Consumers and Consumer Groups

Consumer Groups

A consumer group is a set of consumers that cooperatively read from a topic. Each partition is assigned to exactly one consumer within the group.

Topic "orders" with 4 partitions:
Consumer Group "order-processing":

  Partition 0 ──▶ Consumer A
  Partition 1 ──▶ Consumer A
  Partition 2 ──▶ Consumer B
  Partition 3 ──▶ Consumer C

  3 consumers share 4 partitions.
  Consumer A handles 2 partitions.

If Consumer B crashes:
  Partition 2 is reassigned (rebalanced) to A or C.

Adding Consumer D:
  Partitions are rebalanced across A, B, C, D
  (one partition per consumer).

Adding Consumer E (5 consumers > 4 partitions):
  Consumer E sits idle (no partition to consume from).

Offset Management

Each consumer tracks its position in each partition using an offset:

Partition 0:  [0] [1] [2] [3] [4] [5] [6] [7] [8]
                               ▲              ▲
                               │              │
                        committed offset   current position
                        (last processed)   (reading here)

If consumer crashes and restarts:
  Resumes from committed offset (3).
  Messages 4-8 are reprocessed.

If using auto-commit:
  Offsets committed periodically (default: 5s).
  Messages between last commit and crash are reprocessed.

If using manual commit:
  You control exactly when offsets are committed.
  More control but more responsibility.

Python
JavaScript

from kafka import KafkaConsumer
import json

consumer = KafkaConsumer(
    'orders',
    bootstrap_servers=['localhost:9092'],
    group_id='order-processing',
    auto_offset_reset='earliest',
    enable_auto_commit=False,
    value_deserializer=lambda m: json.loads(
        m.decode('utf-8')
    )
)

try:
    for message in consumer:
        print(
            f"Partition: {message.partition}, "
            f"Offset: {message.offset}, "
            f"Key: {message.key}"
        )

        order = message.value
        print(f"Processing order: {order['order_id']}")

        # Process the message
        process_order(order)

        # Manual commit after successful processing
        consumer.commit()

except KeyboardInterrupt:
    pass
finally:
    consumer.close()

def process_order(order):
    print(f"Order {order['order_id']} processed")
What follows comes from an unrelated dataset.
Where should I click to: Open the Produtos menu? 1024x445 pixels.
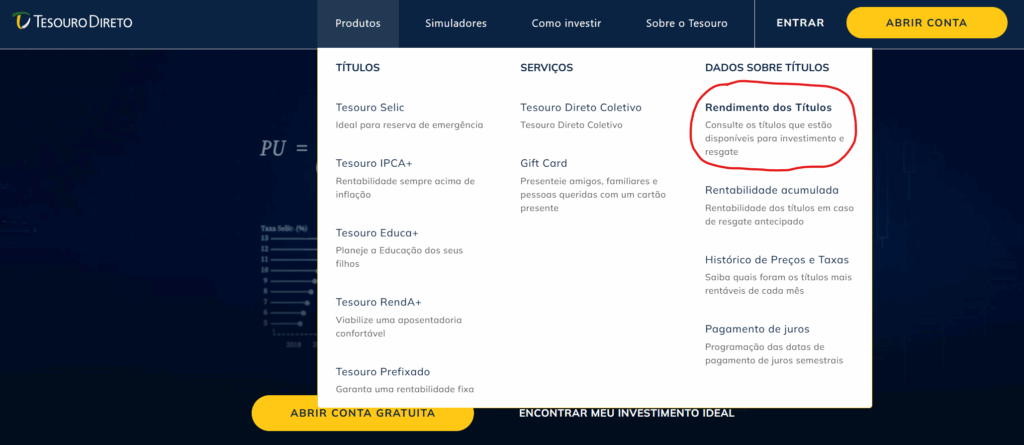(x=358, y=24)
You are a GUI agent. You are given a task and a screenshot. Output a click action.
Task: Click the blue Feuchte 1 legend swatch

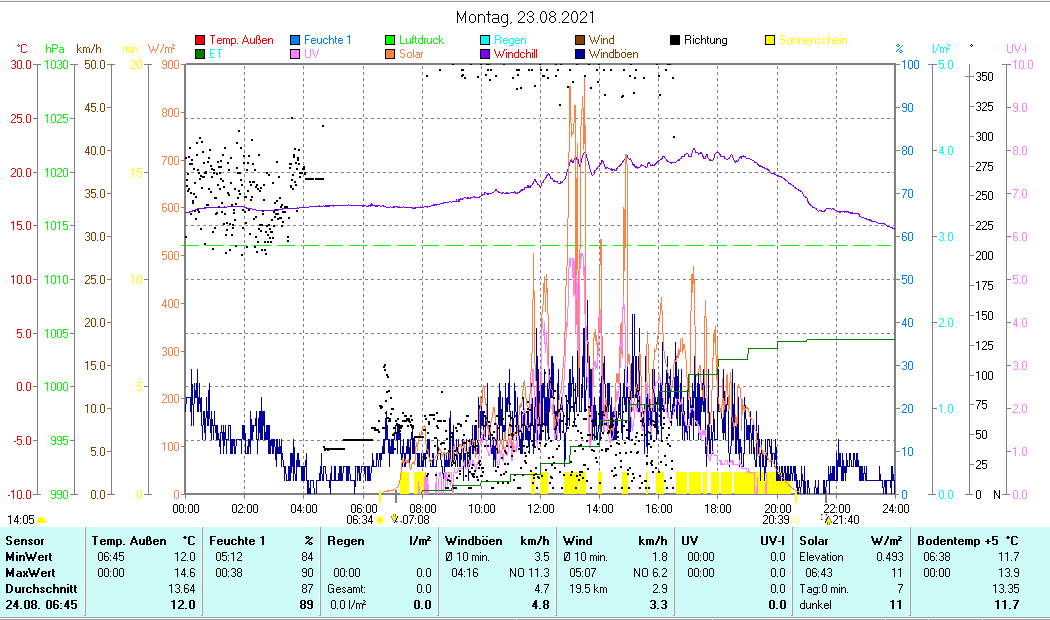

const { Kafka } = require('kafkajs');

const kafka = new Kafka({
  clientId: 'order-processor',
  brokers: ['localhost:9092']
});

const consumer = kafka.consumer({
  groupId: 'order-processing'
});

async function consume() {
  await consumer.connect();
  await consumer.subscribe({
    topic: 'orders',
    fromBeginning: true
  });

  await consumer.run({
    eachMessage: async ({
      topic, partition, message, heartbeat
    }) => {
      const order = JSON.parse(message.value.toString());
      const key = message.key?.toString();

      console.log(
        `Partition: ${partition}, ` +
        `Offset: ${message.offset}, ` +
        `Key: ${key}`
      );
      console.log(`Processing: ${order.orderId}`);

      // Process the order
      await processOrder(order);

      // Heartbeat to prevent rebalance during
      // long processing
      await heartbeat();
    },
    // Manual offset management
    autoCommit: false,
    eachBatch: async ({
      batch, resolveOffset, commitOffsetsIfNecessary
    }) => {
      for (const message of batch.messages) {
        const order = JSON.parse(
          message.value.toString()
        );
        await processOrder(order);
        resolveOffset(message.offset);
        await commitOffsetsIfNecessary();
      }
    }
  });
}

async function processOrder(order) {
  console.log(`Order ${order.orderId} processed`);
}

consume().catch(console.error);

Kafka Streams

Kafka Streams is a client library for building stream processing applications that transform, aggregate, and join data from Kafka topics.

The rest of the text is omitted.